The Israeli Journal of Aquaculture - Bamidgeh 54(2), 2002
The Annual Dan Popper Symposium


Serge Gorshkov¹ *, Hillel Gordin¹ , Galina Gorshkova¹ , Wayne Knibb²

1 Israel Oceanographic and Limnological Research,National Center for Mariculture, P.O.Box 1212, Eilat 88112, Israel
2 Bribie Island, Aquaculture Research Centre, 144 North Street, Woorim P.O.Box 2066, Bribie Island, Queensland 4507, Australia


In Israel, the first systematic long-term selective breeding programs for seabream (Sparus aurata) and sea bass (Dicentrarchus labrax ) were initiated at the National Center for Mariculture in the early 1990s.
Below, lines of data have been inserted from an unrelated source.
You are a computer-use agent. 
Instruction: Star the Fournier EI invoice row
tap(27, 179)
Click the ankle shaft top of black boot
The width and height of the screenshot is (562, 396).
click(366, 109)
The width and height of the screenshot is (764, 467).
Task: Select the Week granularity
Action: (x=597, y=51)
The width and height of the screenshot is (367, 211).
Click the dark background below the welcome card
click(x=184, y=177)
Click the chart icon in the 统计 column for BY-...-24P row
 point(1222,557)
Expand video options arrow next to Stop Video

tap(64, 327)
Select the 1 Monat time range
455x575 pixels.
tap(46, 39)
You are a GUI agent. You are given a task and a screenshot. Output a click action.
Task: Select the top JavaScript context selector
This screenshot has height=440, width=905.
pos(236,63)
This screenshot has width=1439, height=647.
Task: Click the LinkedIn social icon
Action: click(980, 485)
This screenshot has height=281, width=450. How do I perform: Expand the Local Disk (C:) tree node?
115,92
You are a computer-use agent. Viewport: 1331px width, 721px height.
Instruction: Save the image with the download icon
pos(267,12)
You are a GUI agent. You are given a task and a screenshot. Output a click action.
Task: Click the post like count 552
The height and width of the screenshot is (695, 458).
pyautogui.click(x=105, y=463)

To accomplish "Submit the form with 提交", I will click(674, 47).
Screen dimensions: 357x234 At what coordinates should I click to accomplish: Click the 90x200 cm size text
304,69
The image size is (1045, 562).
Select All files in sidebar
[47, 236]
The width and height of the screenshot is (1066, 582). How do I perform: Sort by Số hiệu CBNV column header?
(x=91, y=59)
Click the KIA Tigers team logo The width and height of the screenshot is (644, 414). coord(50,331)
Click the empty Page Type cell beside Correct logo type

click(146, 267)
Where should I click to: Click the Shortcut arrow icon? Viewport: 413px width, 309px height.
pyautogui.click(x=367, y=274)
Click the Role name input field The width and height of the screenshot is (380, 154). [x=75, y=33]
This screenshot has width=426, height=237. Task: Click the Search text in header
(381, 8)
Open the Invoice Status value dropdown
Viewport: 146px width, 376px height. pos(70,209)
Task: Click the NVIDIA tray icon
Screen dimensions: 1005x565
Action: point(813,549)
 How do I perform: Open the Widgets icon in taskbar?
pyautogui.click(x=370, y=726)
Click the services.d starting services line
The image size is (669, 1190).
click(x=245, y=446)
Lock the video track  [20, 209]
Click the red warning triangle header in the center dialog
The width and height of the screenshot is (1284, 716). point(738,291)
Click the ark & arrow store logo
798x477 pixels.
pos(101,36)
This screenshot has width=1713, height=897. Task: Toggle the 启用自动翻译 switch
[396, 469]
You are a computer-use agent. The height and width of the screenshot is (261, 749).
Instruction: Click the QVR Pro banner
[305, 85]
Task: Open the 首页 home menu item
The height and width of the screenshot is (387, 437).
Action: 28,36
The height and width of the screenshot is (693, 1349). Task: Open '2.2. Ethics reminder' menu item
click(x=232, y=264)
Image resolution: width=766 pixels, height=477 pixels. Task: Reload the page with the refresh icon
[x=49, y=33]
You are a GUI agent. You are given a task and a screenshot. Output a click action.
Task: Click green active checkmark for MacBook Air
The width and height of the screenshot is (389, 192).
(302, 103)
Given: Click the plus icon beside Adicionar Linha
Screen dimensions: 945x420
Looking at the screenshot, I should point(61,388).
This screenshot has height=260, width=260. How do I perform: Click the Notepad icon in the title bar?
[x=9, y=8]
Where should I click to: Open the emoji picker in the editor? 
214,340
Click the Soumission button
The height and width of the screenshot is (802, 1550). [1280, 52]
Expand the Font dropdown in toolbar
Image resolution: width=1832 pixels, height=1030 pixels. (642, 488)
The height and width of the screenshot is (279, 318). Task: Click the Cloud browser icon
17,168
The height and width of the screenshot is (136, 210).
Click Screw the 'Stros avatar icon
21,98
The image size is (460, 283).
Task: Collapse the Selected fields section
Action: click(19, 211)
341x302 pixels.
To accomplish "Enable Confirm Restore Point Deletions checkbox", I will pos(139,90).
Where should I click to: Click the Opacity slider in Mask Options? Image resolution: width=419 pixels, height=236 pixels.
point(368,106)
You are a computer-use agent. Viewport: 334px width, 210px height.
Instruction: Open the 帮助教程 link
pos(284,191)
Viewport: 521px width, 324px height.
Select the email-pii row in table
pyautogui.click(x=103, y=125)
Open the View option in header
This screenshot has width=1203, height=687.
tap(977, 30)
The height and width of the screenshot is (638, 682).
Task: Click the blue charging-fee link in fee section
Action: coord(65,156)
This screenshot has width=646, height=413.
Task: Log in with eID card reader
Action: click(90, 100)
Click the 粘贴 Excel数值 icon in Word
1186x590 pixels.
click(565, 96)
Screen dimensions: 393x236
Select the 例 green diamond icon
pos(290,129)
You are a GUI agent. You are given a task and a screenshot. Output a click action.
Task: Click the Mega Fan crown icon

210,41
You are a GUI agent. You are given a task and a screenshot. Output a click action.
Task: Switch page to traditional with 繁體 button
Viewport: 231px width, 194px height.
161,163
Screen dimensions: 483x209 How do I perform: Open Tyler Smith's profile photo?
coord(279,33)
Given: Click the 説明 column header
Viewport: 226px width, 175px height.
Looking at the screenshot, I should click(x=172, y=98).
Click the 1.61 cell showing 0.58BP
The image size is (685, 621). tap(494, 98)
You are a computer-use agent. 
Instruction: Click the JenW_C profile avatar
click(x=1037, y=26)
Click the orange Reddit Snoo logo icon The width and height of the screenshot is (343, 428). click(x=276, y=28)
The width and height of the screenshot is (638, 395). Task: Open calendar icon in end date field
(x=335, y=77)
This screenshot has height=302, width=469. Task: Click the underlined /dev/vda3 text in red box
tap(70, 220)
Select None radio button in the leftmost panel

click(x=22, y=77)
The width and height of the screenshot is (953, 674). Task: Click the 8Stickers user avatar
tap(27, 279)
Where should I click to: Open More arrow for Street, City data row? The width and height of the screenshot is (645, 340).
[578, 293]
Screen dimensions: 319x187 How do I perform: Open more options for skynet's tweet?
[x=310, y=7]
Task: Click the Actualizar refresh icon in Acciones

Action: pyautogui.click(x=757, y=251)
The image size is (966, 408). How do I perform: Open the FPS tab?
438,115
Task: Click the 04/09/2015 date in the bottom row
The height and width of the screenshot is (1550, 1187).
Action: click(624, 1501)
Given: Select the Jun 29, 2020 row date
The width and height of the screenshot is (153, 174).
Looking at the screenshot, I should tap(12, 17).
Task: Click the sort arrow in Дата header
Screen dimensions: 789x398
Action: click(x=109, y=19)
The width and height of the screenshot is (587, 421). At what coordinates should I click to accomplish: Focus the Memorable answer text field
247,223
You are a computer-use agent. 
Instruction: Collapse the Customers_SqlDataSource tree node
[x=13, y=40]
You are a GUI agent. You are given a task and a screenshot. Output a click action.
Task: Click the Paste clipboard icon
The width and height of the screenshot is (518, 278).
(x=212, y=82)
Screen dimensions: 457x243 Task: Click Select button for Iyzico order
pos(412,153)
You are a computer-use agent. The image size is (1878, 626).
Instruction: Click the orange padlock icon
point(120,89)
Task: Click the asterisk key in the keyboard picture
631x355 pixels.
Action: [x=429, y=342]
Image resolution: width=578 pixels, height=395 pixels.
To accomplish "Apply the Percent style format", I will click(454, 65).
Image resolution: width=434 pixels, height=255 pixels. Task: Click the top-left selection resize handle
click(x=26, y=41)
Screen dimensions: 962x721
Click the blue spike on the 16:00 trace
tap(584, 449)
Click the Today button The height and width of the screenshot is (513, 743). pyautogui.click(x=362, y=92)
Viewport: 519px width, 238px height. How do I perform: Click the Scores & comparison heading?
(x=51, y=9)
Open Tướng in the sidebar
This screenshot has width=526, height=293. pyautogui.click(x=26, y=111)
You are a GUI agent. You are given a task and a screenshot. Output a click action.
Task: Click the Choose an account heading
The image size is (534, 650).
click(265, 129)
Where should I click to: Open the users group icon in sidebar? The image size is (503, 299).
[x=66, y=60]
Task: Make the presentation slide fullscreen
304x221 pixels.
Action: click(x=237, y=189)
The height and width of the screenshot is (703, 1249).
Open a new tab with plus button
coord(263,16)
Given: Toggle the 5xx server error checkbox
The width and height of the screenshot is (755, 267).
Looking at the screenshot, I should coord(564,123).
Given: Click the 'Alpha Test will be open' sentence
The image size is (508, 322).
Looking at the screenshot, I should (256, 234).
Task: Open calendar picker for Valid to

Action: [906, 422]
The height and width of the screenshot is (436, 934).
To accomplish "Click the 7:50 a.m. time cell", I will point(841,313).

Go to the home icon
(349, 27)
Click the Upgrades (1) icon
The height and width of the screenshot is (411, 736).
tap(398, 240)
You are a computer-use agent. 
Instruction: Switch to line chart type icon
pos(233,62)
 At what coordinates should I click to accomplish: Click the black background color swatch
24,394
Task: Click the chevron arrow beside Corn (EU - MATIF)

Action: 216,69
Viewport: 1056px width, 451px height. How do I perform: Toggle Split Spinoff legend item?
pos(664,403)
The aim of the program was to increase the efficiency of commercial production by using additive genetic variance for growth. In the first stage of the program, the performance of existing strains and wild populations of seabream and sea bass was tested. The best performing strains were identified as a basis for starting selective breeding.
Family selection was impractical due to specific reproductive constraints in seabream. Since market weight was moderately inherited and responded to selection, an industrial mass selection program was started (at the Ardag fish farm). Three lines of seabream were established to continue the long-term mass selection program and to develop commercial crossbreedings intended for sale of eggs and fingerlings. Industry records from sea cages indicate that the selection response was in the rank of 5-10% per generation. Splitting the broodstocks into several lines assisted in neutralizing inbreeding and provided a high level of security to guard against technical incidents and outbreaks of diseases. New strains of the first domesticated generations of sea bass were developed and released to local mariculture.
The development of other genetic improvement techniques involved interspecific hybridization, chromosome set manipulation, development of monosex stocks and genetic engineering. At present, traditional selective breeding is the major key to genetic improvement of marine fish in Israel and can easily be implemented at a relatively low cost.